↓

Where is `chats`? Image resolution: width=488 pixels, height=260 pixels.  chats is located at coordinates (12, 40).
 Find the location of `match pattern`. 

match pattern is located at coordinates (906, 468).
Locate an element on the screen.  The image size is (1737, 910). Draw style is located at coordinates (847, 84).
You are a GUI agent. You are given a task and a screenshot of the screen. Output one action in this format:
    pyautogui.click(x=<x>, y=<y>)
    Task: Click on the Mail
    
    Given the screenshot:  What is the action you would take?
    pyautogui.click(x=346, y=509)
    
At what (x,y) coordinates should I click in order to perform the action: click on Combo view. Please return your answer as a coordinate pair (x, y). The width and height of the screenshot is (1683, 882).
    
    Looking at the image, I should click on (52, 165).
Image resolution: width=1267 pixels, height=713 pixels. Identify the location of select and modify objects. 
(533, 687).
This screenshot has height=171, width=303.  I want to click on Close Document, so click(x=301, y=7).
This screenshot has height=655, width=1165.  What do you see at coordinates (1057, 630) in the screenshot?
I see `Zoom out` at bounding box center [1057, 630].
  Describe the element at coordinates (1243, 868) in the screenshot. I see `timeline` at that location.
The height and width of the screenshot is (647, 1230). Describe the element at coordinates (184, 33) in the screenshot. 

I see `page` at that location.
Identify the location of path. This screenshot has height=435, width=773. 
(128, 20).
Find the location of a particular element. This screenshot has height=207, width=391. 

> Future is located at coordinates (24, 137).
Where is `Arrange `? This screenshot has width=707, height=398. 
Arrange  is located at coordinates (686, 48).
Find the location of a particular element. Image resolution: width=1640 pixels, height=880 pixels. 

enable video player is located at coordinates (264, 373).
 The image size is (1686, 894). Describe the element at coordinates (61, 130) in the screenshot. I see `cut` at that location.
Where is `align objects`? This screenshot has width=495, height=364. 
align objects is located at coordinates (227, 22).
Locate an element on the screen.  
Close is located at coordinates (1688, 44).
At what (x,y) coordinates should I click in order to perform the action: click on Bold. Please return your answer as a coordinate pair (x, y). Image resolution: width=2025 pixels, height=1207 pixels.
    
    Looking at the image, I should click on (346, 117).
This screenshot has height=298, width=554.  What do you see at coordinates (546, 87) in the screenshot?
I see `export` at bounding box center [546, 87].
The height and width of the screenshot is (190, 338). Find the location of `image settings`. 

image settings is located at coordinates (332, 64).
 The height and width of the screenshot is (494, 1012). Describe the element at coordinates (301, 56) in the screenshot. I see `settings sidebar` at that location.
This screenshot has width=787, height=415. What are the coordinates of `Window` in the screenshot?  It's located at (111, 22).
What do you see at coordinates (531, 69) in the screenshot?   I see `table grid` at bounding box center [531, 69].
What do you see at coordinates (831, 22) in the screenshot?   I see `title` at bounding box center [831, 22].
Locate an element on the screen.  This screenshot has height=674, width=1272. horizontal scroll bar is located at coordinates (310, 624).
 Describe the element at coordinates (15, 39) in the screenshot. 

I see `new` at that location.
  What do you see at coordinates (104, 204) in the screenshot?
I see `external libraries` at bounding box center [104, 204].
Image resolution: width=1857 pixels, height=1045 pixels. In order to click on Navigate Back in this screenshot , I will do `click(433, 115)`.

↑

» **Instructions to follow**: Pull out each line above that contains the word "Where". Case counts.

» **Result of the task**:
Where is `chats`? Image resolution: width=488 pixels, height=260 pixels.  chats is located at coordinates (12, 40).
Where is `Arrange `? This screenshot has width=707, height=398. 
Where is `align objects`? This screenshot has width=495, height=364. 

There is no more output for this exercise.